- [SOURCE]
━━━
You can still treat it that way even with SIMD. I quite enjoy using NEON (ARM SIMD) intrinsics in C, and the like.


When you do that, you write pretty much the equivalent of platform specific assembly code (not exactly, but the differences don't matter for what I want to say). What I am saying is that modern compilers also take your "dumb" code that is not SIMD, but just a pedestrian implementation of something and they still turn it into SIMD or do other very drastic rewrites to it that are hard to reason about. And these optimizations and transformations tend to stack. Something that had inlining, tail recursion optimizations and autovectorization applies to it may end up retaining absolutely no resemblance to what was actually written as C code. Most of the nice properties of C as a low level language come from the fact that you can map the code to assembler in your head - as long as the compiler is not trying to get too clever. Then the intuition becomes merely an illusion and the whole thing becomes harder to use. For example, strict requirements like strict ordering requirements for accesses to hardware registers in a device driver. C has come to a point where you have to pull stunts to prevent the compiler from reordering your memory accesses.


I don't have experience with SIMD, and for the things I do I couldn't care less. I like C as a super-productive language that doesn't get in my way. The output from unoptimized code is magnitudes faster than what I get from higher level scripting languages. And much more efficient than with GC languages for any non-trivial stuff. And I can write that code almost as quick as Python or Java code, and with very little debugging time (after some years of experience).

I might be in the minority, but to me, C is as high-level as we should go, for many many problems. If you really care about registers and SIMD stuff, then your concerns are architecture specific, and that's not really what C does well. What C does is mostly abstracting registers. Why blame it for that? The few places where you need SIMD, well, just insert architecture specific code there.

Is there a way to write portable code that can be better optimized?


> they still turn it into SIMD or do other very drastic rewrites to it that are hard to reason about

Maybe it's just me, but I haven't seen this being a major problem in C. Most optimizations are local and fairly easy to reason about. C++ is a whole different story.


Any language can have intrinsics, in fact the first systems language with intrinsics support appeared 10 years before C was created.
━━━
- [RAW RECORDS]
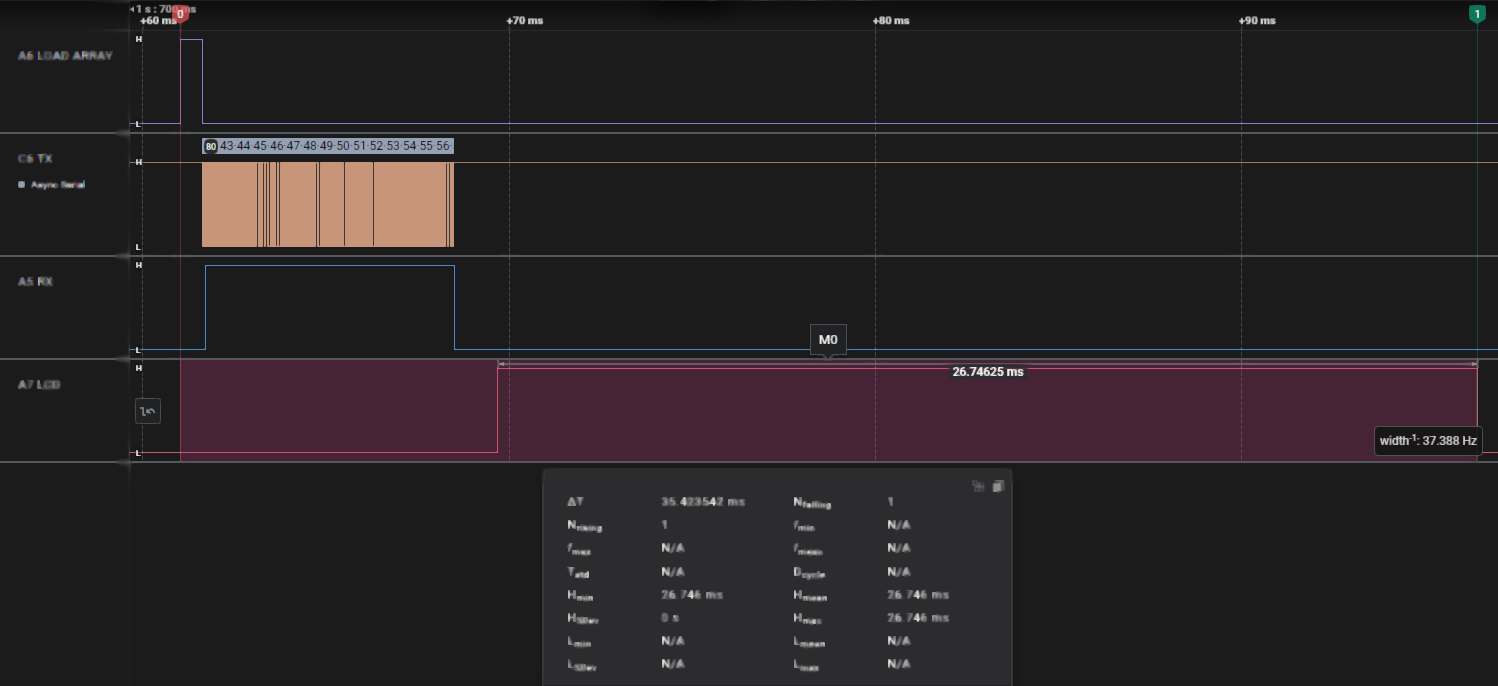
Task: Click the Async Serial analyzer color square icon
Action: [x=19, y=184]
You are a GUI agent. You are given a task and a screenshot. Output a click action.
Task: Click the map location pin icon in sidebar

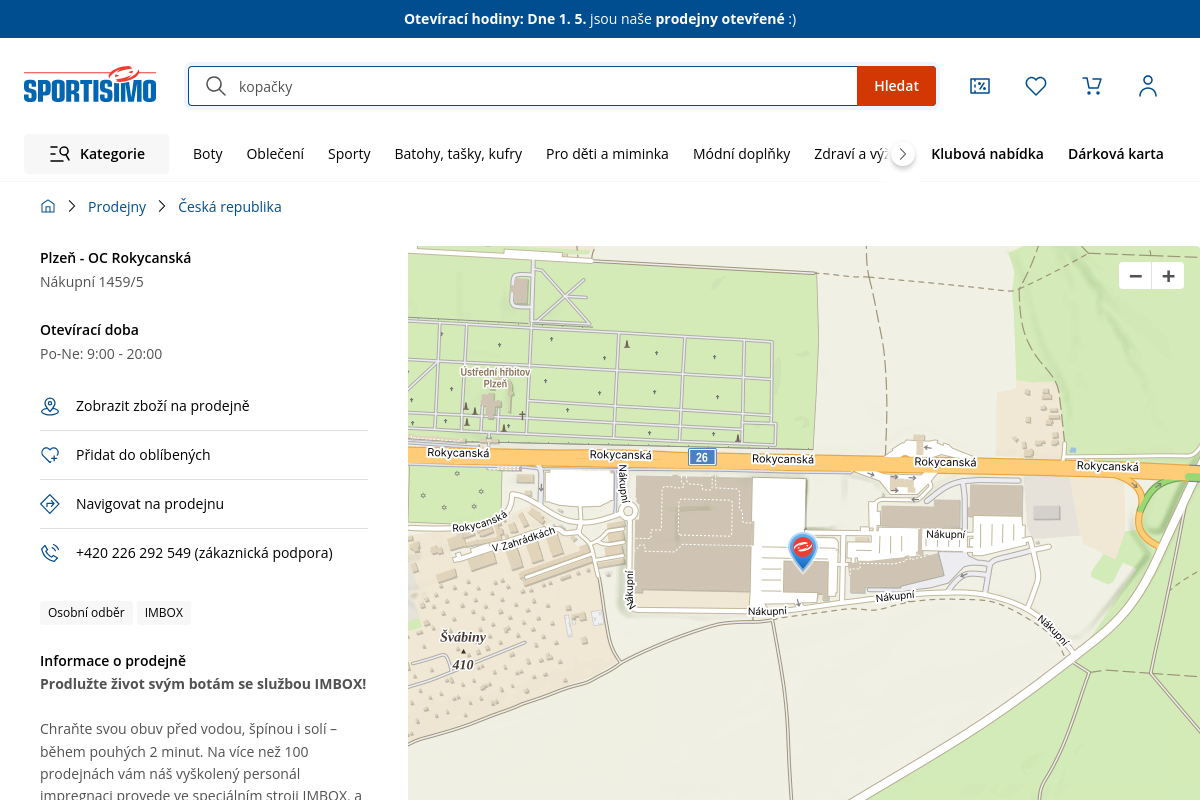[50, 406]
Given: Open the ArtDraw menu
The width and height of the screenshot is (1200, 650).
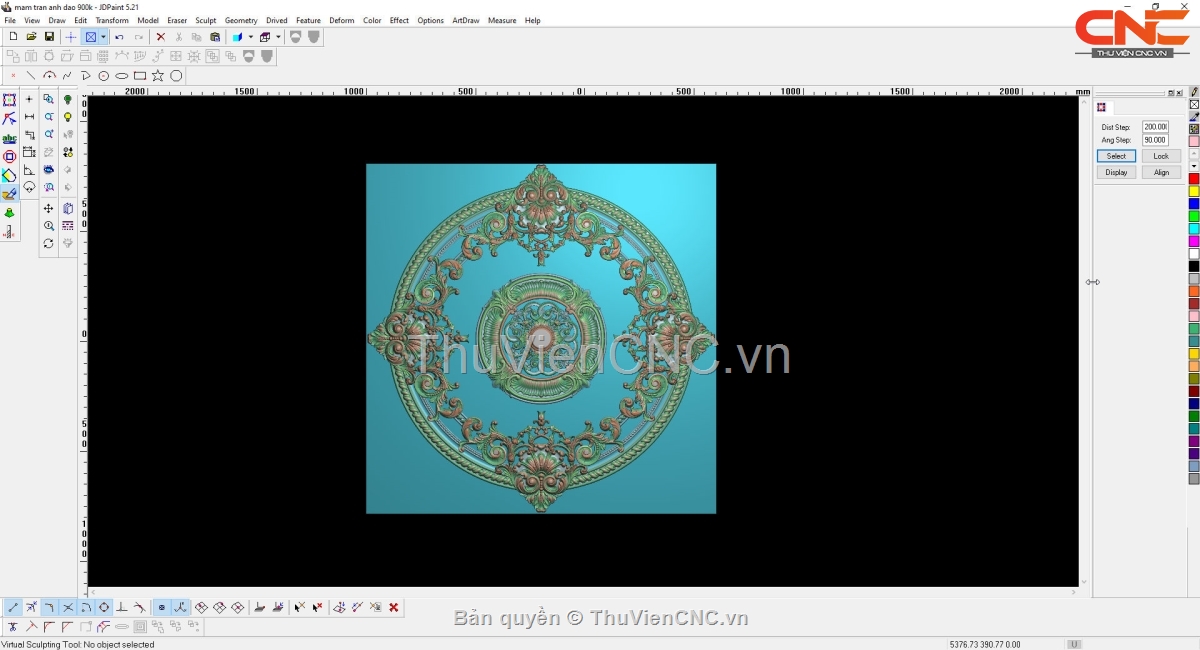Looking at the screenshot, I should pyautogui.click(x=465, y=20).
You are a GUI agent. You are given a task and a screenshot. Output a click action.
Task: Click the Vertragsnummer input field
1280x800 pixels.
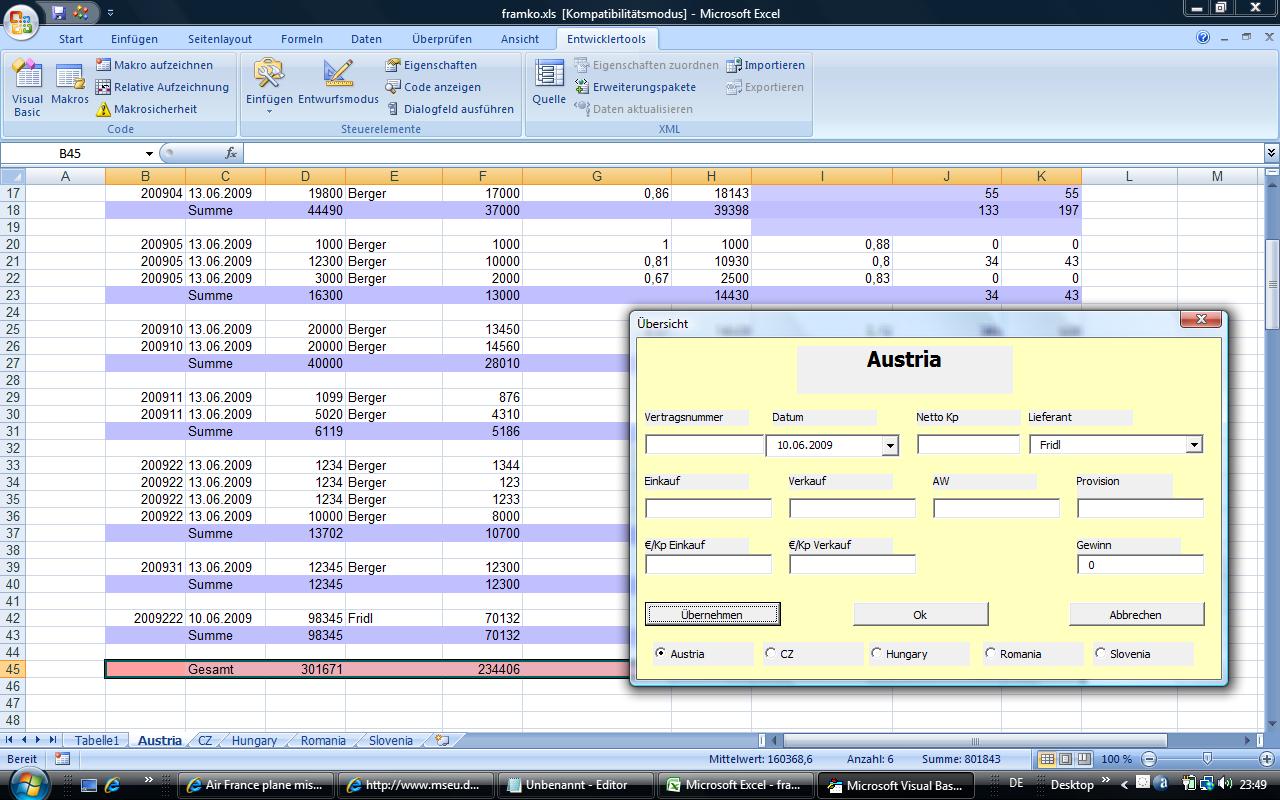(x=704, y=445)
━━━
- [OBJECTIVE 1] In the discussion about C, how long before C was created did the first systems language with intrinsics support appear?
- [OBJECTIVE 2] Decide whether each statement agrees with the discussion about C, answering yes or no and quoting the deciding words. (a) One participant says output from unoptimized C code is much faster than output from higher-level scripting languages. (b) One participant says optimizations in C++ are local and fairly easy to reason about. (c) NEON is identified as Intel SIMD.
The records are not needed for this work.

- [COMPLETE RESPONSE 1] Ten years before C was created.

- [COMPLETE RESPONSE 2]
(a) Yes: "The output from unoptimized code is magnitudes faster than what I get from higher level scripting languages."
(b) No: "Most optimizations are local and fairly easy to reason about. C++ is a whole different story."
(c) No: "NEON (ARM SIMD)"